In terms of games, Hold’em (limit and no-limit) still rules, but Omaha is proving an increasingly popular choice and 7-Card Stud is also available. Being one of the classiest cardrooms on the strip, the stakes are higher than most, with limit games starting at $4/$8 or $8/$16 and no-limit $2/$5 and $5/$10. Daily tournaments get under way at 2pm with buy-ins of $330 (Sun-Thur) and $540 (Fri and Sat), but there can be as many as four or five World Poker Tour festivals a year held in the Bellagio. For each of these a multitude of tourneys are crammed into one or two weeks, with buy-ins generally ranging from $1,000 up to the $25,000 WPT World Championship.
Room With A View
On certain nights at the Bellagio (especially during the WSOP) you’ll see the likes of Doyle Brunson, David Benyamine, Barry Greenstein, Patrik Antonius and Phil Ivey plying their trade inside the famed Bobby’s Room. A luxe poker room within the poker room, it is a high stakes, high-ceilinged enclave, with just two tables, where the world’s biggest game is held behind walls of bevelled glass. The minimum games spread there are $1,000/$2,000 limit or $100/$200 no-limit, and spectators can watch through the glass but go no further.

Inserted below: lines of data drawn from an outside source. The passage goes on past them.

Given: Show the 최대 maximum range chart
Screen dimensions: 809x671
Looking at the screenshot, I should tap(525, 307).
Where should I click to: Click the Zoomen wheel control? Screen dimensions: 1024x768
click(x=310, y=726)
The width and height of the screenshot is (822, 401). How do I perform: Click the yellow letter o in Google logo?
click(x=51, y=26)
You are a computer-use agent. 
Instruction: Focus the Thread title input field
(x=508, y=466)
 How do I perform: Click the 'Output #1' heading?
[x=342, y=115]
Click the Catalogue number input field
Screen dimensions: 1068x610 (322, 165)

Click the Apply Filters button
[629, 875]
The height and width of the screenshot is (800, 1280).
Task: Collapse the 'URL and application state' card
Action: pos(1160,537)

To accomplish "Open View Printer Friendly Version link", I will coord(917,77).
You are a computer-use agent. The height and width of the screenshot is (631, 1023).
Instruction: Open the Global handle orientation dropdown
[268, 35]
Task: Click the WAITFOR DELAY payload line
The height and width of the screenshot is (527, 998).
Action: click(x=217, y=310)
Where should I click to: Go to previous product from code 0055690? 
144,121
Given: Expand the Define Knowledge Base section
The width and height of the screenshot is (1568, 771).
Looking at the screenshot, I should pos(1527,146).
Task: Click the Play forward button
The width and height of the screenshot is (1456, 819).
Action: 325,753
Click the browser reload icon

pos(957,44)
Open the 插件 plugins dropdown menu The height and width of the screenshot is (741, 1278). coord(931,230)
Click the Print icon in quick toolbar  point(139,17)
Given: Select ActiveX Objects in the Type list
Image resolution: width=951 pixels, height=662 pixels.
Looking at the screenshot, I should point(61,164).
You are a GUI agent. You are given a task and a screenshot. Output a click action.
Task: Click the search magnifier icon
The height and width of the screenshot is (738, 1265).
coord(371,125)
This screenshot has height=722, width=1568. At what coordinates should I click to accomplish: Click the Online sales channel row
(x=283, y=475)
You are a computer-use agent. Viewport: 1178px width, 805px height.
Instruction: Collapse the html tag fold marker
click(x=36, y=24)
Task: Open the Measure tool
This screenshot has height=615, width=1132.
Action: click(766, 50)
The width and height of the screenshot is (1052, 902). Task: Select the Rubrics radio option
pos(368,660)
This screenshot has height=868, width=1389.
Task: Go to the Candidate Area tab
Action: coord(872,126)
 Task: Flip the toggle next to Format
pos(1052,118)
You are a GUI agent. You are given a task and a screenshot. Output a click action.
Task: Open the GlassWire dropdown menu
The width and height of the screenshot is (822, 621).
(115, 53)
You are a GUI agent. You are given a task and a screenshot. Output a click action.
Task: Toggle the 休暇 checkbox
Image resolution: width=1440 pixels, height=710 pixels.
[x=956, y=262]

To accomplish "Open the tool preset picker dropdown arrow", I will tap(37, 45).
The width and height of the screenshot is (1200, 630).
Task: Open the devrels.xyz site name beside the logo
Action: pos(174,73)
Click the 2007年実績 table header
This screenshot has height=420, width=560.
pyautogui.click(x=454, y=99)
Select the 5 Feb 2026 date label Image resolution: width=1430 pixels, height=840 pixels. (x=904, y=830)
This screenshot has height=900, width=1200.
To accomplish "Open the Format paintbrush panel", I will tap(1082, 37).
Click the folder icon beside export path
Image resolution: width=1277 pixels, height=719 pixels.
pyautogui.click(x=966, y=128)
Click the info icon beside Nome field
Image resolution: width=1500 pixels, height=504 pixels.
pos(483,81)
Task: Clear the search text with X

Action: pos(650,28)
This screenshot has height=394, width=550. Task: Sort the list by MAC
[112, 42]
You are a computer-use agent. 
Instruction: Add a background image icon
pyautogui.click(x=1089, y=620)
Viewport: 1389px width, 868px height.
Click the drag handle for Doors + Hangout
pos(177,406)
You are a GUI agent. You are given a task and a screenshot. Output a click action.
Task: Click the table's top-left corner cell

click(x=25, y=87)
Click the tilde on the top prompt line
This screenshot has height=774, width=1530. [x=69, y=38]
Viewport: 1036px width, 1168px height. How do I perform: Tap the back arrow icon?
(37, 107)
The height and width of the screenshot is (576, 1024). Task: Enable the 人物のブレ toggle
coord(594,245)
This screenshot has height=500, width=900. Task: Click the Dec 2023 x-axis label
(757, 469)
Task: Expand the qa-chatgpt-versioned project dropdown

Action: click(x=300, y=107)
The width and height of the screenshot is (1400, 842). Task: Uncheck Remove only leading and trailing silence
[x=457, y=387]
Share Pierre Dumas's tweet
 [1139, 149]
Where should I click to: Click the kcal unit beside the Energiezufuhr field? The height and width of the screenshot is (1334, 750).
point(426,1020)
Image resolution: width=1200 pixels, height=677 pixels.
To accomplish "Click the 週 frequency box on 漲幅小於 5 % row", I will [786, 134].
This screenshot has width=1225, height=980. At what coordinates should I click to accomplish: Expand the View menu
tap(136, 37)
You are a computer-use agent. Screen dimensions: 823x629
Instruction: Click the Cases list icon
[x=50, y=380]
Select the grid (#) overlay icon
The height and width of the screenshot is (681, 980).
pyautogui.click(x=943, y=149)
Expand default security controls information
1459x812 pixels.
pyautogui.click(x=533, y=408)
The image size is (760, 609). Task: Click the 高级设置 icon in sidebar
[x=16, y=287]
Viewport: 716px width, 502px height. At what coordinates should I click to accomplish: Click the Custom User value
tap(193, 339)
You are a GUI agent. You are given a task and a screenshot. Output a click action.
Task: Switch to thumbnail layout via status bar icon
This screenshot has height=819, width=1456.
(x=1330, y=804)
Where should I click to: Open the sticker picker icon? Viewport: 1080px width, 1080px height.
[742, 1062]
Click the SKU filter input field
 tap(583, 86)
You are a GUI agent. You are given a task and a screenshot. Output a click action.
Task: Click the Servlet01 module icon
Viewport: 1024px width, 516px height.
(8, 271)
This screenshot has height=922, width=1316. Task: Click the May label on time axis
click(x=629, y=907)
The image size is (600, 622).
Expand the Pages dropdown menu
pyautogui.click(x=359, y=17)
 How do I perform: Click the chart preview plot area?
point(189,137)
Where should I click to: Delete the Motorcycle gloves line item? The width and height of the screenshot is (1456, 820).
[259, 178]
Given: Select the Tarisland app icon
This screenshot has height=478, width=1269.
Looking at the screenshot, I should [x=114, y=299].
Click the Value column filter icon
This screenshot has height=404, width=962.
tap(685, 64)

In addition to its semi-private setting, Bobby’s Room has some unique aspects. Players control the environment, the flat-screen TVs and the music. Walls there are adorned with photographic portraits of the game’s greats – Brunson, Reese and Ivey among them. Players who get hungry can order food from any restaurant in the Bellagio. It makes for major feasts, with steaks carted in from Prime and piles of Kobe sliders from Fix. ‘Sometimes,’ says poker room manager Doug Dalton, ‘the players want stuff from In-N-Out Burger. I’ll drive over there and bring back Double-Doubles and French fries.’
World Poker Tour
The Bellagio has hosted at least three or four of the WPT’s festivals every year. The $25,000 World Championship, which takes place in April, has over the past few years been won by Carlos Mortensen (2007), David Chiu (2008), and Yevgeniy Timoshenko (2009). But the cardroom’s signature tournament – the Bellagio Cup – has been running for five years now, and plays out at the same time as the WSOP Main Event for those pros who fail to go deep in the Big One. In each of the last three years it has been won by a well-known pro – Team PokerStars player Alex Gomes in 2009, online star Mike ‘SirWatts’ Watson in 2008 and Kevin ‘BeL0WaB0Ve’ Saul in 2007.